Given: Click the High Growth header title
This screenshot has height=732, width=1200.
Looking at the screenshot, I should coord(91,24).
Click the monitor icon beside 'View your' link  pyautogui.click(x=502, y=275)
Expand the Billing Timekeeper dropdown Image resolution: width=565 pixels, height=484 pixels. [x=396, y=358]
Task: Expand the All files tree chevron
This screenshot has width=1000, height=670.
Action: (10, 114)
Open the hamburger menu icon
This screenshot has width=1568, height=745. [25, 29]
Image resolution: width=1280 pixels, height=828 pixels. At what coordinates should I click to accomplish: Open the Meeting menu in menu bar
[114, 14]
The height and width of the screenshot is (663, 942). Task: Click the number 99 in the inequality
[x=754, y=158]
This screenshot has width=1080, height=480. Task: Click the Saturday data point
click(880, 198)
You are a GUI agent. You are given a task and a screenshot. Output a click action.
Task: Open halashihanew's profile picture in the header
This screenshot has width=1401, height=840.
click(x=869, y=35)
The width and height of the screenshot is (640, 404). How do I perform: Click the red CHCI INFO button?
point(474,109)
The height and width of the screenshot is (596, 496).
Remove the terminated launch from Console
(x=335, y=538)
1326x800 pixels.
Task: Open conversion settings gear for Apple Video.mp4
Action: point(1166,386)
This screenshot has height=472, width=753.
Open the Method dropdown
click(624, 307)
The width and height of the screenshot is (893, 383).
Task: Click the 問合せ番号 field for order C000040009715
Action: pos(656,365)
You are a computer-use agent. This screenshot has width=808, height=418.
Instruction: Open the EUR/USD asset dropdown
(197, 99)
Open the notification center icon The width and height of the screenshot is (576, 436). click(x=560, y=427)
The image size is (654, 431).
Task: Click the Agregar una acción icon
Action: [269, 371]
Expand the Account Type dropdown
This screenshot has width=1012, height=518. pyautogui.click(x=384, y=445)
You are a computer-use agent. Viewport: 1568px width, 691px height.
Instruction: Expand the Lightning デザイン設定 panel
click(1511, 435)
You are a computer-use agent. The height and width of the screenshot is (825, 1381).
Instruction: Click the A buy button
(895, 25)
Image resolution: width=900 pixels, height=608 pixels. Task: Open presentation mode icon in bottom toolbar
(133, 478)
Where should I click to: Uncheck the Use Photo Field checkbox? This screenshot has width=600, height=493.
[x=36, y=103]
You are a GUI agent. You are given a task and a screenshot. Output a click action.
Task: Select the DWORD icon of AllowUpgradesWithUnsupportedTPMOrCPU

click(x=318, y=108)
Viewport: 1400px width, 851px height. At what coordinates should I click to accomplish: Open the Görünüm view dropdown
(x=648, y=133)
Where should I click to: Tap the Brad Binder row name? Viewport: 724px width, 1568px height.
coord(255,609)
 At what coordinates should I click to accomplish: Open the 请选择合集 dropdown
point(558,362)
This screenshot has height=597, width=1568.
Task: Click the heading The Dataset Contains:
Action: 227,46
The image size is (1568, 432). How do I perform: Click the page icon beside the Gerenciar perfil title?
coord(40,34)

::::::

- _EXERCISE PROMPT_:
Select every line above that contains the word "header", and copy it.

- _TASK OUTPUT_:
Given: Click the High Growth header title
Task: Open halashihanew's profile picture in the header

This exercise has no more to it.